**Exercise directions:** An answer that reproduces all the entries exactly is what is needed.

**Records shown:**
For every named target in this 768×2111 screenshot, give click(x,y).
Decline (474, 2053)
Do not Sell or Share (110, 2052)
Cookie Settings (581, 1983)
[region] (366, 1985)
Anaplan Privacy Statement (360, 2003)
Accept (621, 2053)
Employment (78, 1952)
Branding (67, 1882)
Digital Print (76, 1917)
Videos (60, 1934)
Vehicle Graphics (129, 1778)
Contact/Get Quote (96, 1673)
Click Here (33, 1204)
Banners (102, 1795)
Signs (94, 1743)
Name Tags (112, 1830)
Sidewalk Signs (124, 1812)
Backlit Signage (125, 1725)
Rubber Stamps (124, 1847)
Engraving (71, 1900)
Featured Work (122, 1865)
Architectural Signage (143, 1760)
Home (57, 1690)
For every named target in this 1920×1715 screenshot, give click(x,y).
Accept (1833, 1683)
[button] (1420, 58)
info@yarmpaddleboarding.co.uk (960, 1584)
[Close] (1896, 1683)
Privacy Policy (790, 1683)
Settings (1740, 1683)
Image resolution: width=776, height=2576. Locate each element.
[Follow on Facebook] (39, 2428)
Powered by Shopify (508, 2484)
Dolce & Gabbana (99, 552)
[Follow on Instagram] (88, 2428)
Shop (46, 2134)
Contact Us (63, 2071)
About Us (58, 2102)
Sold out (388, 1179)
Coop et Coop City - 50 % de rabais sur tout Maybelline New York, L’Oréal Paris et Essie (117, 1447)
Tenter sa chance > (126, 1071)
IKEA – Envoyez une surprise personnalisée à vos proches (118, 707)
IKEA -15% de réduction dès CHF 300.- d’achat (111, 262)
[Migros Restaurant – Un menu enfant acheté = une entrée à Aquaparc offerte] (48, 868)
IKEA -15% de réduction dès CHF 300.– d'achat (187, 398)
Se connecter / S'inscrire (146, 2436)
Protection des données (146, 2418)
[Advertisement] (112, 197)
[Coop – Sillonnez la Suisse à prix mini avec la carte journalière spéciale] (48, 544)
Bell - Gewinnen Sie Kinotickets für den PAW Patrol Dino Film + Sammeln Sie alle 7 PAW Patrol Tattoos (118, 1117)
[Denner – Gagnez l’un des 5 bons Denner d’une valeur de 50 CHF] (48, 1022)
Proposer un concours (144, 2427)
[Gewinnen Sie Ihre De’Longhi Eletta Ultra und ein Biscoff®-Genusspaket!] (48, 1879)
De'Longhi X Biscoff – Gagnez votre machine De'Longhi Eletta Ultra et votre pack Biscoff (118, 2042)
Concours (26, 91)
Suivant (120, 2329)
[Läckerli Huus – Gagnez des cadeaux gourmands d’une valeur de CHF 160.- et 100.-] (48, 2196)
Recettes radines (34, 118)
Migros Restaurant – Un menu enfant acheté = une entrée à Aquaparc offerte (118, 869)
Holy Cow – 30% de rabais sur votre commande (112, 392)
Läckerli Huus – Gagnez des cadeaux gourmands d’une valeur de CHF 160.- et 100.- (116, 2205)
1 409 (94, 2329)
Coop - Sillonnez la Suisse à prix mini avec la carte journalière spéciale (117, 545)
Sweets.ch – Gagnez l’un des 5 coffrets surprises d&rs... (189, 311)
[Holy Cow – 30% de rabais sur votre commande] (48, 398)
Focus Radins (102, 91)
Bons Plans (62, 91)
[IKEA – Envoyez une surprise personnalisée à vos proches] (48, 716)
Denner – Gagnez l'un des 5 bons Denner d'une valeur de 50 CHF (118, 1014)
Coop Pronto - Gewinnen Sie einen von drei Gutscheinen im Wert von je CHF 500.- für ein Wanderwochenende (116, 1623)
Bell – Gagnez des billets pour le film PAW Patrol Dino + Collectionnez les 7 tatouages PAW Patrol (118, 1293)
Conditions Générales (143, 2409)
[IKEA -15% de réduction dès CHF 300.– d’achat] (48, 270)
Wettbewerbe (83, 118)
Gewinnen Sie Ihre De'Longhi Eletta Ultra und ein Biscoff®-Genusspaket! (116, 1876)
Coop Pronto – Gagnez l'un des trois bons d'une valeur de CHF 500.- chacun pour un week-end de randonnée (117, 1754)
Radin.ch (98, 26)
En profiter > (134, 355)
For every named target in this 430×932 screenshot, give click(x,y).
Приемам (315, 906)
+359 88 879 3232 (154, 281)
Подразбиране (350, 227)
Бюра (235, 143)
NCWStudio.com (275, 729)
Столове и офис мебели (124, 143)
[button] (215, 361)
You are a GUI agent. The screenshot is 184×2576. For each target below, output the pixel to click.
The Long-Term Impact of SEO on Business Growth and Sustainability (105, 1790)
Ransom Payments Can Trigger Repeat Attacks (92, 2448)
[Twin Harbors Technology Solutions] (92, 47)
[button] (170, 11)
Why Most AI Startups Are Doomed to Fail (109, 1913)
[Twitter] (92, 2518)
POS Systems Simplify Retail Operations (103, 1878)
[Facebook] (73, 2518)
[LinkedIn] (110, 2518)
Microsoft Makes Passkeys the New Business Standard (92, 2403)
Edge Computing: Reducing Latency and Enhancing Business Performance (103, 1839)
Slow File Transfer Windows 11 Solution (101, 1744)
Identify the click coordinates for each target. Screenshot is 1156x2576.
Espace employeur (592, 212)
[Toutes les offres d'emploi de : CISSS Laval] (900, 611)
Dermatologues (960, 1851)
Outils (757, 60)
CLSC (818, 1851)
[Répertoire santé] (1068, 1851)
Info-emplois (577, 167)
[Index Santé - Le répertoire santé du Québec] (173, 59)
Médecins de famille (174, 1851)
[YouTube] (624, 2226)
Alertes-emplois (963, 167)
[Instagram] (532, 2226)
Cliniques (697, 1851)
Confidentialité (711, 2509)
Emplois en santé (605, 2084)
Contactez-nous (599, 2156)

**Solved problem:**
For every named target in this 768×2111 screenshot, give click(x,y).
Decline (474, 2053)
Do not Sell or Share (110, 2052)
Cookie Settings (581, 1983)
[region] (366, 1985)
Anaplan Privacy Statement (360, 2003)
Accept (621, 2053)
Employment (78, 1952)
Branding (67, 1882)
Digital Print (76, 1917)
Videos (60, 1934)
Vehicle Graphics (129, 1778)
Contact/Get Quote (96, 1673)
Click Here (33, 1204)
Banners (102, 1795)
Signs (94, 1743)
Name Tags (112, 1830)
Sidewalk Signs (124, 1812)
Backlit Signage (125, 1725)
Rubber Stamps (124, 1847)
Engraving (71, 1900)
Featured Work (122, 1865)
Architectural Signage (143, 1760)
Home (57, 1690)
For every named target in this 1920×1715 screenshot, give click(x,y).
Accept (1833, 1683)
[button] (1420, 58)
info@yarmpaddleboarding.co.uk (960, 1584)
[Close] (1896, 1683)
Privacy Policy (790, 1683)
Settings (1740, 1683)
Image resolution: width=776, height=2576. Locate each element.
[Follow on Facebook] (39, 2428)
Powered by Shopify (508, 2484)
Dolce & Gabbana (99, 552)
[Follow on Instagram] (88, 2428)
Shop (46, 2134)
Contact Us (63, 2071)
About Us (58, 2102)
Sold out (388, 1179)
Coop et Coop City - 50 % de rabais sur tout Maybelline New York, L’Oréal Paris et Essie (117, 1447)
Tenter sa chance > (126, 1071)
IKEA – Envoyez une surprise personnalisée à vos proches (118, 707)
IKEA -15% de réduction dès CHF 300.- d’achat (111, 262)
[Migros Restaurant – Un menu enfant acheté = une entrée à Aquaparc offerte] (48, 868)
IKEA -15% de réduction dès CHF 300.– d'achat (187, 398)
Se connecter / S'inscrire (146, 2436)
Protection des données (146, 2418)
[Advertisement] (112, 197)
[Coop – Sillonnez la Suisse à prix mini avec la carte journalière spéciale] (48, 544)
Bell - Gewinnen Sie Kinotickets für den PAW Patrol Dino Film + Sammeln Sie alle 7 PAW Patrol Tattoos (118, 1117)
[Denner – Gagnez l’un des 5 bons Denner d’une valeur de 50 CHF] (48, 1022)
Proposer un concours (144, 2427)
[Gewinnen Sie Ihre De’Longhi Eletta Ultra und ein Biscoff®-Genusspaket!] (48, 1879)
De'Longhi X Biscoff – Gagnez votre machine De'Longhi Eletta Ultra et votre pack Biscoff (118, 2042)
Concours (26, 91)
Suivant (120, 2329)
[Läckerli Huus – Gagnez des cadeaux gourmands d’une valeur de CHF 160.- et 100.-] (48, 2196)
Recettes radines (34, 118)
Migros Restaurant – Un menu enfant acheté = une entrée à Aquaparc offerte (118, 869)
Holy Cow – 30% de rabais sur votre commande (112, 392)
Läckerli Huus – Gagnez des cadeaux gourmands d’une valeur de CHF 160.- et 100.- (116, 2205)
1 409 (94, 2329)
Coop - Sillonnez la Suisse à prix mini avec la carte journalière spéciale (117, 545)
Sweets.ch – Gagnez l’un des 5 coffrets surprises d&rs... (189, 311)
[Holy Cow – 30% de rabais sur votre commande] (48, 398)
Focus Radins (102, 91)
Bons Plans (62, 91)
[IKEA – Envoyez une surprise personnalisée à vos proches] (48, 716)
Denner – Gagnez l'un des 5 bons Denner d'une valeur de 50 CHF (118, 1014)
Coop Pronto - Gewinnen Sie einen von drei Gutscheinen im Wert von je CHF 500.- für ein Wanderwochenende (116, 1623)
Bell – Gagnez des billets pour le film PAW Patrol Dino + Collectionnez les 7 tatouages PAW Patrol (118, 1293)
Conditions Générales (143, 2409)
[IKEA -15% de réduction dès CHF 300.– d’achat] (48, 270)
Wettbewerbe (83, 118)
Gewinnen Sie Ihre De'Longhi Eletta Ultra und ein Biscoff®-Genusspaket! (116, 1876)
Coop Pronto – Gagnez l'un des trois bons d'une valeur de CHF 500.- chacun pour un week-end de randonnée (117, 1754)
Radin.ch (98, 26)
En profiter > (134, 355)
For every named target in this 430×932 screenshot, give click(x,y).
Приемам (315, 906)
+359 88 879 3232 (154, 281)
Подразбиране (350, 227)
Бюра (235, 143)
NCWStudio.com (275, 729)
Столове и офис мебели (124, 143)
[button] (215, 361)
You are a GUI agent. The screenshot is 184×2576. For each target below, output the pixel to click.
The Long-Term Impact of SEO on Business Growth and Sustainability (105, 1790)
Ransom Payments Can Trigger Repeat Attacks (92, 2448)
[Twin Harbors Technology Solutions] (92, 47)
[button] (170, 11)
Why Most AI Startups Are Doomed to Fail (109, 1913)
[Twitter] (92, 2518)
POS Systems Simplify Retail Operations (103, 1878)
[Facebook] (73, 2518)
[LinkedIn] (110, 2518)
Microsoft Makes Passkeys the New Business Standard (92, 2403)
Edge Computing: Reducing Latency and Enhancing Business Performance (103, 1839)
Slow File Transfer Windows 11 Solution (101, 1744)
Identify the click coordinates for each target. Screenshot is 1156x2576.
Espace employeur (592, 212)
[Toutes les offres d'emploi de : CISSS Laval] (900, 611)
Dermatologues (960, 1851)
Outils (757, 60)
CLSC (818, 1851)
[Répertoire santé] (1068, 1851)
Info-emplois (577, 167)
[Index Santé - Le répertoire santé du Québec] (173, 59)
Médecins de famille (174, 1851)
[YouTube] (624, 2226)
Alertes-emplois (963, 167)
[Instagram] (532, 2226)
Cliniques (697, 1851)
Confidentialité (711, 2509)
Emplois en santé (605, 2084)
Contactez-nous (599, 2156)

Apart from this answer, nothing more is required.